** Opening Working data block **
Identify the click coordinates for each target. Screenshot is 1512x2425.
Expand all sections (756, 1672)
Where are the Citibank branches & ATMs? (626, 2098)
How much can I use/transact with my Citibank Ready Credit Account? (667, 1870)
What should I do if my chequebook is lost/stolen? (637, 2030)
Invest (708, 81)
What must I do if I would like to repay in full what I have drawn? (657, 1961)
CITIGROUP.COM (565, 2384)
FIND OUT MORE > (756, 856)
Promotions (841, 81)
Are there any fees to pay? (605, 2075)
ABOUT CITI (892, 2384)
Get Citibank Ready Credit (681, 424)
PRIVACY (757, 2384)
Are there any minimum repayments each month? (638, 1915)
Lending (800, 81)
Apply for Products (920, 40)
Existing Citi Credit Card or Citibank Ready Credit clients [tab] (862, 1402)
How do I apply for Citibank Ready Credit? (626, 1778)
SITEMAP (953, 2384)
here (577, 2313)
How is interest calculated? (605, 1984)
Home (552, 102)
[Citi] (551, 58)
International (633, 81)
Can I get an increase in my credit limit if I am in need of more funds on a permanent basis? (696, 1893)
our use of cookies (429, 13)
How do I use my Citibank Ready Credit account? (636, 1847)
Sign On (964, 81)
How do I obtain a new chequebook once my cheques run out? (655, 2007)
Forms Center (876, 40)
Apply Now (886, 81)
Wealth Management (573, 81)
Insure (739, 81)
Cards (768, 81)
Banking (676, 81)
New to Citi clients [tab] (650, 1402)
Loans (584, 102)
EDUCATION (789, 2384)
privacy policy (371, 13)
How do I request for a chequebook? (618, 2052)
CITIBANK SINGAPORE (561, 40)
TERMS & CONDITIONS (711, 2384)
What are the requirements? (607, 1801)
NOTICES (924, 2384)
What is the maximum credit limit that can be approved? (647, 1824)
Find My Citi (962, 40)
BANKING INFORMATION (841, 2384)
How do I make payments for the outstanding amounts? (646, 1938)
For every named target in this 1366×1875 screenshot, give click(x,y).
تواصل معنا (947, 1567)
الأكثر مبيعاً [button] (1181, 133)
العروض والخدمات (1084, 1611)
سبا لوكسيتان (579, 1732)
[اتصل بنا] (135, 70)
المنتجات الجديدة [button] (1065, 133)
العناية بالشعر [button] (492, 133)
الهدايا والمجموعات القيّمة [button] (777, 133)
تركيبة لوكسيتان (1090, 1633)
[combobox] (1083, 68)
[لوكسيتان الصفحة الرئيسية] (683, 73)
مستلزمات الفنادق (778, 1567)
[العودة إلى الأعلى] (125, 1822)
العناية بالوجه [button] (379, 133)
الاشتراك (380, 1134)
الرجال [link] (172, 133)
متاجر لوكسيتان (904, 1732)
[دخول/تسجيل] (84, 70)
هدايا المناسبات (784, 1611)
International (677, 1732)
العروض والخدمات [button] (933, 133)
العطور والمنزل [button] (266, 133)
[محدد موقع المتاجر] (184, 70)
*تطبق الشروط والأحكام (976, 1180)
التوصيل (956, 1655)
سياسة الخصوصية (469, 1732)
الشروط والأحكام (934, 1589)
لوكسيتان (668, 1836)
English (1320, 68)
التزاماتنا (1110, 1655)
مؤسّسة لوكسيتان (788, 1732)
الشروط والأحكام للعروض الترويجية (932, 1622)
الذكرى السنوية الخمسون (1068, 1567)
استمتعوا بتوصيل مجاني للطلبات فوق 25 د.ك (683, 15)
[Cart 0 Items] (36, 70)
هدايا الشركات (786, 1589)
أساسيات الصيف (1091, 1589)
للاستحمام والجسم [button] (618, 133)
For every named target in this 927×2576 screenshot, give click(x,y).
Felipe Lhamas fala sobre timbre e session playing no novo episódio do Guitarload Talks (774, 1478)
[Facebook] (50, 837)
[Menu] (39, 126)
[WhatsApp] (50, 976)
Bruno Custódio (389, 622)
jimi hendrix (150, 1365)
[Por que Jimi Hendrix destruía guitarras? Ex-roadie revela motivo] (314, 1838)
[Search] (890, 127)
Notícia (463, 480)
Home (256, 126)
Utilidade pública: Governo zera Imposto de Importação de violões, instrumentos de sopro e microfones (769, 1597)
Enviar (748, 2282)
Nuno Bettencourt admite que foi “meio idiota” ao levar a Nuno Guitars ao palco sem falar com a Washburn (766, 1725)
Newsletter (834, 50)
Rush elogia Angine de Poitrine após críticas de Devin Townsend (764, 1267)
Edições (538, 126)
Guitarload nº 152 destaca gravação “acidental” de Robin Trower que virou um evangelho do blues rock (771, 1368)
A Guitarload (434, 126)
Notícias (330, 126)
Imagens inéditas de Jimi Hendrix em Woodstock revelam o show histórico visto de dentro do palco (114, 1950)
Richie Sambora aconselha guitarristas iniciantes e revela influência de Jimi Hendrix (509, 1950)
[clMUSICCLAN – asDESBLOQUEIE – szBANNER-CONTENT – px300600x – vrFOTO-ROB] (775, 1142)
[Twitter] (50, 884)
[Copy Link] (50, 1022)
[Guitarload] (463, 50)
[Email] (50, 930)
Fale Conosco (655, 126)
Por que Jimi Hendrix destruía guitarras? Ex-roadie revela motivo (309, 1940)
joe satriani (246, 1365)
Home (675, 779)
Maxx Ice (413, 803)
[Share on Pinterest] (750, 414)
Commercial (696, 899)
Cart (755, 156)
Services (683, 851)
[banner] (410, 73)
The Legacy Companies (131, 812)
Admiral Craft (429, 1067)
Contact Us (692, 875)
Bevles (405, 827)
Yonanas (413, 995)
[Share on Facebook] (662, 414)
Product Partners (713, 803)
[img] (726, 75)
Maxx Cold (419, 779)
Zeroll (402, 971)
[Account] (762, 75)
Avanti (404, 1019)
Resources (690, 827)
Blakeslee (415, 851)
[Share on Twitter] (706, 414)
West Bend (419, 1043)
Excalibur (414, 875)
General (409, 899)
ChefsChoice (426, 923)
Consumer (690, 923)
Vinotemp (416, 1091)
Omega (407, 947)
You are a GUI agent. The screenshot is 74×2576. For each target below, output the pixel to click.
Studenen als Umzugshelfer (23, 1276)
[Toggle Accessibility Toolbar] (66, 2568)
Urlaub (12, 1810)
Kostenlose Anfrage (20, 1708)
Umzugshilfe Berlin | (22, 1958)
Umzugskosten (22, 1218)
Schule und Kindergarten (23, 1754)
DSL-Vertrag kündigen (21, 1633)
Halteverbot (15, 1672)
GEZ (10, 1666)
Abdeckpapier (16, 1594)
** Closing Working data block **
> [What you should do]: Reproduce every record, making sure each one stays exactly the same.

> [Task output]:
Identify the click coordinates for each target. Screenshot is 1512x2425.
Expand all sections (756, 1672)
Where are the Citibank branches & ATMs? (626, 2098)
How much can I use/transact with my Citibank Ready Credit Account? (667, 1870)
What should I do if my chequebook is lost/stolen? (637, 2030)
Invest (708, 81)
What must I do if I would like to repay in full what I have drawn? (657, 1961)
CITIGROUP.COM (565, 2384)
FIND OUT MORE > (756, 856)
Promotions (841, 81)
Are there any fees to pay? (605, 2075)
ABOUT CITI (892, 2384)
Get Citibank Ready Credit (681, 424)
PRIVACY (757, 2384)
Are there any minimum repayments each month? (638, 1915)
Lending (800, 81)
Apply for Products (920, 40)
Existing Citi Credit Card or Citibank Ready Credit clients [tab] (862, 1402)
How do I apply for Citibank Ready Credit? (626, 1778)
SITEMAP (953, 2384)
here (577, 2313)
How is interest calculated? (605, 1984)
Home (552, 102)
[Citi] (551, 58)
International (633, 81)
Can I get an increase in my credit limit if I am in need of more funds on a permanent basis? (696, 1893)
our use of cookies (429, 13)
How do I use my Citibank Ready Credit account? (636, 1847)
Sign On (964, 81)
How do I obtain a new chequebook once my cheques run out? (655, 2007)
Forms Center (876, 40)
Apply Now (886, 81)
Wealth Management (573, 81)
Insure (739, 81)
Cards (768, 81)
Banking (676, 81)
New to Citi clients [tab] (650, 1402)
Loans (584, 102)
EDUCATION (789, 2384)
privacy policy (371, 13)
How do I request for a chequebook? (618, 2052)
CITIBANK SINGAPORE (561, 40)
TERMS & CONDITIONS (711, 2384)
What are the requirements? (607, 1801)
NOTICES (924, 2384)
What is the maximum credit limit that can be approved? (647, 1824)
Find My Citi (962, 40)
BANKING INFORMATION (841, 2384)
How do I make payments for the outstanding amounts? (646, 1938)
For every named target in this 1366×1875 screenshot, give click(x,y).
تواصل معنا (947, 1567)
الأكثر مبيعاً [button] (1181, 133)
العروض والخدمات (1084, 1611)
سبا لوكسيتان (579, 1732)
[اتصل بنا] (135, 70)
المنتجات الجديدة [button] (1065, 133)
العناية بالشعر [button] (492, 133)
الهدايا والمجموعات القيّمة [button] (777, 133)
تركيبة لوكسيتان (1090, 1633)
[combobox] (1083, 68)
[لوكسيتان الصفحة الرئيسية] (683, 73)
مستلزمات الفنادق (778, 1567)
[العودة إلى الأعلى] (125, 1822)
العناية بالوجه [button] (379, 133)
الاشتراك (380, 1134)
الرجال [link] (172, 133)
متاجر لوكسيتان (904, 1732)
[دخول/تسجيل] (84, 70)
هدايا المناسبات (784, 1611)
International (677, 1732)
العروض والخدمات [button] (933, 133)
العطور والمنزل [button] (266, 133)
[محدد موقع المتاجر] (184, 70)
*تطبق الشروط والأحكام (976, 1180)
التوصيل (956, 1655)
سياسة الخصوصية (469, 1732)
الشروط والأحكام (934, 1589)
لوكسيتان (668, 1836)
English (1320, 68)
التزاماتنا (1110, 1655)
مؤسّسة لوكسيتان (788, 1732)
الشروط والأحكام للعروض الترويجية (932, 1622)
الذكرى السنوية الخمسون (1068, 1567)
استمتعوا بتوصيل مجاني للطلبات فوق 25 د.ك (683, 15)
[Cart 0 Items] (36, 70)
هدايا الشركات (786, 1589)
أساسيات الصيف (1091, 1589)
للاستحمام والجسم [button] (618, 133)
For every named target in this 927×2576 screenshot, give click(x,y).
Felipe Lhamas fala sobre timbre e session playing no novo episódio do Guitarload Talks (774, 1478)
[Facebook] (50, 837)
[Menu] (39, 126)
[WhatsApp] (50, 976)
Bruno Custódio (389, 622)
jimi hendrix (150, 1365)
[Por que Jimi Hendrix destruía guitarras? Ex-roadie revela motivo] (314, 1838)
[Search] (890, 127)
Notícia (463, 480)
Home (256, 126)
Utilidade pública: Governo zera Imposto de Importação de violões, instrumentos de sopro e microfones (769, 1597)
Enviar (748, 2282)
Nuno Bettencourt admite que foi “meio idiota” ao levar a Nuno Guitars ao palco sem falar com a Washburn (766, 1725)
Newsletter (834, 50)
Rush elogia Angine de Poitrine após críticas de Devin Townsend (764, 1267)
Edições (538, 126)
Guitarload nº 152 destaca gravação “acidental” de Robin Trower que virou um evangelho do blues rock (771, 1368)
A Guitarload (434, 126)
Notícias (330, 126)
Imagens inéditas de Jimi Hendrix em Woodstock revelam o show histórico visto de dentro do palco (114, 1950)
Richie Sambora aconselha guitarristas iniciantes e revela influência de Jimi Hendrix (509, 1950)
[clMUSICCLAN – asDESBLOQUEIE – szBANNER-CONTENT – px300600x – vrFOTO-ROB] (775, 1142)
[Twitter] (50, 884)
[Copy Link] (50, 1022)
[Guitarload] (463, 50)
[Email] (50, 930)
Fale Conosco (655, 126)
Por que Jimi Hendrix destruía guitarras? Ex-roadie revela motivo (309, 1940)
joe satriani (246, 1365)
Home (675, 779)
Maxx Ice (413, 803)
[Share on Pinterest] (750, 414)
Commercial (696, 899)
Cart (755, 156)
Services (683, 851)
[banner] (410, 73)
The Legacy Companies (131, 812)
Admiral Craft (429, 1067)
Contact Us (692, 875)
Bevles (405, 827)
Yonanas (413, 995)
[Share on Facebook] (662, 414)
Product Partners (713, 803)
[img] (726, 75)
Maxx Cold (419, 779)
Zeroll (402, 971)
[Account] (762, 75)
Avanti (404, 1019)
Resources (690, 827)
Blakeslee (415, 851)
[Share on Twitter] (706, 414)
West Bend (419, 1043)
Excalibur (414, 875)
General (409, 899)
ChefsChoice (426, 923)
Consumer (690, 923)
Vinotemp (416, 1091)
Omega (407, 947)
You are a GUI agent. The screenshot is 74×2576. For each target below, output the pixel to click.
Studenen als Umzugshelfer (23, 1276)
[Toggle Accessibility Toolbar] (66, 2568)
Urlaub (12, 1810)
Kostenlose Anfrage (20, 1708)
Umzugshilfe Berlin | (22, 1958)
Umzugskosten (22, 1218)
Schule und Kindergarten (23, 1754)
DSL-Vertrag kündigen (21, 1633)
Halteverbot (15, 1672)
GEZ (10, 1666)
Abdeckpapier (16, 1594)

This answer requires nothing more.